### AIM OF THE EXERCISE:
Below are the records. Retype exactly the lines between the lines holding "Image resolution: width=1277" and "Task: Open the Visual Basic editor", inclusive.

(Records from a data collection)
>>
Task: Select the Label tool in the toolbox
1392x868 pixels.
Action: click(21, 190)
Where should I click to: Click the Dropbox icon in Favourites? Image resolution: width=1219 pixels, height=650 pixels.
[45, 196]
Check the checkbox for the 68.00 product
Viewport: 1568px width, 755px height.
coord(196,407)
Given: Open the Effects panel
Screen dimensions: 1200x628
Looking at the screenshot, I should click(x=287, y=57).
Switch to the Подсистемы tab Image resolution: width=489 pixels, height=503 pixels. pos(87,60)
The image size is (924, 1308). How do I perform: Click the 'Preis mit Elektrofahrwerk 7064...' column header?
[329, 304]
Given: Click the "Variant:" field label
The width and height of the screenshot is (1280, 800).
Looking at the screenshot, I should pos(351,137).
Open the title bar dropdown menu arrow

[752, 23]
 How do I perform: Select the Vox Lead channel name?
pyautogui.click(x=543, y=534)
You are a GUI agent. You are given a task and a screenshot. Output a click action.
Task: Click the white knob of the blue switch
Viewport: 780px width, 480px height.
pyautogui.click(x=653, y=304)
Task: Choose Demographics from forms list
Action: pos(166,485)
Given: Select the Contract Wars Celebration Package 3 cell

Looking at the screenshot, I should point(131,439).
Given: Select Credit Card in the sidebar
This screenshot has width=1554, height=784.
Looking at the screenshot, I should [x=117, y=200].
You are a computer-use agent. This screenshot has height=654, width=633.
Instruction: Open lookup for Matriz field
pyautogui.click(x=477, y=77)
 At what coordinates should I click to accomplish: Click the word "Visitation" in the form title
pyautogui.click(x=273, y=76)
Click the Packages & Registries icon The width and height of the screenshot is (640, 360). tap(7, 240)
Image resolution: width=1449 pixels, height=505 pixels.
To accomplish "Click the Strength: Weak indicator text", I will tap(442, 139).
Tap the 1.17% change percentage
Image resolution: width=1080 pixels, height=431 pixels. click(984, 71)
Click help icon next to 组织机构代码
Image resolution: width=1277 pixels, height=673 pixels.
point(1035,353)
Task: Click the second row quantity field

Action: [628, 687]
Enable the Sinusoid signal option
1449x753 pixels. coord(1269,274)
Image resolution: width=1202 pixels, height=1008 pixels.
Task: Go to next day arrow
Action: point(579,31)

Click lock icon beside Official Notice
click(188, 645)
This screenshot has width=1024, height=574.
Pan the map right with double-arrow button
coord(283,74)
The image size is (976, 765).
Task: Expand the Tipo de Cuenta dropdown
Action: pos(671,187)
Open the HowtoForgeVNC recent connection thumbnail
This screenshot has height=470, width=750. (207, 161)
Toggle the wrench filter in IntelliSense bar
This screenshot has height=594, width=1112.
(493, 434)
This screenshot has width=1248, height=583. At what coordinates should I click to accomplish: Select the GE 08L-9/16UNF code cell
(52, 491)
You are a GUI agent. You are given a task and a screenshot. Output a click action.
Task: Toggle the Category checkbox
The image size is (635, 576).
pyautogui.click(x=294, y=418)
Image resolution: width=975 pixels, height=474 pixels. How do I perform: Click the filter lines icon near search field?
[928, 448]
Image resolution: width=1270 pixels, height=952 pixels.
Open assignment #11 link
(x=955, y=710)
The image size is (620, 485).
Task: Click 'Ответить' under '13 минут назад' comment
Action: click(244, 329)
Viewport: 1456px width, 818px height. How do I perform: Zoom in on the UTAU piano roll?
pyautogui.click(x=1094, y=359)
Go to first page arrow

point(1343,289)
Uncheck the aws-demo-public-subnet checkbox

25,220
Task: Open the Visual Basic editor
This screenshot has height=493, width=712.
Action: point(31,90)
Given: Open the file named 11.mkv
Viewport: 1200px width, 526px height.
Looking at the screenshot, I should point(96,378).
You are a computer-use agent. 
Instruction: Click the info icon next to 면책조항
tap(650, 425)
<<
### ANSWER FOR THIS EXERCISE:
Image resolution: width=1277 pixels, height=673 pixels.
point(1035,353)
Task: Click the second row quantity field

Action: [628, 687]
Enable the Sinusoid signal option
1449x753 pixels. coord(1269,274)
Image resolution: width=1202 pixels, height=1008 pixels.
Task: Go to next day arrow
Action: point(579,31)

Click lock icon beside Official Notice
click(188, 645)
This screenshot has width=1024, height=574.
Pan the map right with double-arrow button
coord(283,74)
The image size is (976, 765).
Task: Expand the Tipo de Cuenta dropdown
Action: pos(671,187)
Open the HowtoForgeVNC recent connection thumbnail
This screenshot has height=470, width=750. (207, 161)
Toggle the wrench filter in IntelliSense bar
This screenshot has height=594, width=1112.
(493, 434)
This screenshot has width=1248, height=583. At what coordinates should I click to accomplish: Select the GE 08L-9/16UNF code cell
(52, 491)
You are a GUI agent. You are given a task and a screenshot. Output a click action.
Task: Toggle the Category checkbox
The image size is (635, 576).
pyautogui.click(x=294, y=418)
Image resolution: width=975 pixels, height=474 pixels. How do I perform: Click the filter lines icon near search field?
[928, 448]
Image resolution: width=1270 pixels, height=952 pixels.
Open assignment #11 link
(x=955, y=710)
The image size is (620, 485).
Task: Click 'Ответить' under '13 минут назад' comment
Action: click(244, 329)
Viewport: 1456px width, 818px height. How do I perform: Zoom in on the UTAU piano roll?
pyautogui.click(x=1094, y=359)
Go to first page arrow

point(1343,289)
Uncheck the aws-demo-public-subnet checkbox

25,220
Task: Open the Visual Basic editor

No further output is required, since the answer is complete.